NEW YORK, February 1, 2014—The Bristol-Myers Squibb Foundation (BMSF), a leader in the global movement to reduce health disparities, awarded a renewal grant of $15,000 to Seeds of Africa Foundation, an organization that operates the Take-Root Center, a school for underprivileged children in Adama, Ethiopia. Seeds of Africa will use the funds to expand education and health programs at the Take-Root Center.
“The Bristol-Myers Squibb Foundation continues to support us in our efforts fight inequality and improve the quality of education and access to health services for our students and their families,” said Founder and Executive Director Atti Worku. “We are proud to partner with such a renowned organization committed to improving the health of communities around the world.”
Seeds of Africa began as an after-school program in 2008 in a backyard classroom of makeshift desks, benches, and a free-standing chalkboard. Now, it has grown into a full-time school and community landmark serving 75 children between the ages of 3 to 14 and 25 single mothers who participate in literacy, financial planning, and health workshops at the Take-Root Center. Students and their parents attend programs free of charge, and students receive uniforms, school meals, supplies, and regular health screenings.
The Bristol-Myers Squibb Foundation promotes health equity and works to improve the health outcomes of populations disproportionately affected by serious health conditions. Through its efforts to alleviate the HIV/AIDS crisis in Africa, BMSF funds programs ranging from HIV/AIDS comprehensive care and treatment to memory projects for children who lost parents to AIDS, income generation for grandparents caring for orphaned children, and programs like Seeds of Africa’s education and community development.
With the philosophy that empowerment and good health stem from quality education, Seeds of Africa recognizes students’ individual talents and cultivates critical thinking and leadership skills. Take-Root Center educators design learning “experiences” or integrated projects that add to students’ hands-on knowledge in multiple subjects and foster self-reflection and active classroom participation—a unique approach in the landscape of Ethiopian educational opportunities. Through health workshops and projects for both students and their families, Seeds of Africa emphasizes positive health practices such as maintaining good hygiene (hand-washing and teeth-brushing) and emotional health, eating nutritious foods, and visiting the Take-Root Center nurse for routine screenings.

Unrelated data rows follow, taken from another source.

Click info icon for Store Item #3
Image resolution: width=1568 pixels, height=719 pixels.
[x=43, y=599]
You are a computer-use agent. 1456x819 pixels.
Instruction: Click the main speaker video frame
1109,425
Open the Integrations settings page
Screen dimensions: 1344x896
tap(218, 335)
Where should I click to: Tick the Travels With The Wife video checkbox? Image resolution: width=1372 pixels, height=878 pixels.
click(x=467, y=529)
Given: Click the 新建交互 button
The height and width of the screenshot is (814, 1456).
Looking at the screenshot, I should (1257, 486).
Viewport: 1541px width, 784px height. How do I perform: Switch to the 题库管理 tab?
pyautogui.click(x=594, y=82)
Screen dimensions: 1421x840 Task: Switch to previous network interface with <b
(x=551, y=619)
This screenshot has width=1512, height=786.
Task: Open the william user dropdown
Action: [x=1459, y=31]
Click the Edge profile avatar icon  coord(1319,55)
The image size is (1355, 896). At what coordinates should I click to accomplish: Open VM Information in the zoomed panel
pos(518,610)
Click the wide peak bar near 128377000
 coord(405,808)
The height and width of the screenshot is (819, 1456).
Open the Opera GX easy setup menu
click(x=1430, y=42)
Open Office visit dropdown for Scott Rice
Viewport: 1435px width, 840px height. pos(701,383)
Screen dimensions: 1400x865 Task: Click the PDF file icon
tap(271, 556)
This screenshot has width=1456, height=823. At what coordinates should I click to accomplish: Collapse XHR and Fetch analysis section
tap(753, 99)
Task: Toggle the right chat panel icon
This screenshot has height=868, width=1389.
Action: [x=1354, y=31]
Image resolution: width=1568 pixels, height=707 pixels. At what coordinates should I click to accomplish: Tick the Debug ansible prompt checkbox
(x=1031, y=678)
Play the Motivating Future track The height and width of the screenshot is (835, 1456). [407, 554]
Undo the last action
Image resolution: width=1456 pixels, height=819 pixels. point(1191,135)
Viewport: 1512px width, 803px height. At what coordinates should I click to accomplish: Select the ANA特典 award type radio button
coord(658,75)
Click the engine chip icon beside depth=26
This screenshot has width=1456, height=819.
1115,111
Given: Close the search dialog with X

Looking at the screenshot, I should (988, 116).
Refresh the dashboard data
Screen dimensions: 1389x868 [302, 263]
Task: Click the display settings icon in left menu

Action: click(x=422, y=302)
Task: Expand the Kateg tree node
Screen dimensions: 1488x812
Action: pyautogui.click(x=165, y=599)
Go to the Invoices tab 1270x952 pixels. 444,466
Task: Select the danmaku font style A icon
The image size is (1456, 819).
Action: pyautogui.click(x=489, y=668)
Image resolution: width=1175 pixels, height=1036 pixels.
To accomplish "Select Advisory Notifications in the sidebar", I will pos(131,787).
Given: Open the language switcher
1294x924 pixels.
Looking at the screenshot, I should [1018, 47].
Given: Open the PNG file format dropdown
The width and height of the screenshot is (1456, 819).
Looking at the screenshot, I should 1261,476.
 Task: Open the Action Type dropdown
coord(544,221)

“The Bristol-Myers Squibb Foundation has made a positive impact in communities facing dire health situations,” said Ms. Worku. “We are contributing to this work by providing health education classes to our students and their parents so they can succeed in the classroom and in the world. We believe that preventative health services are essential in improving the health and well-being of our community.”
ABOUT SEEDS OF AFRICA
Based in New York City, Seeds of Africa seeks to create a self-sustaining model for education and community development that can be replicated in other African communities. Beginning in Ethiopia, Seeds of Africa educates and nurtures gifted children, young adults, and communities with support that meets basic needs, an innovative curriculum and community development programs. The organization moves beyond the traditional aid model, shifting from mere relief efforts to giving students, families and communities the skills they need to support themselves and rise above poverty.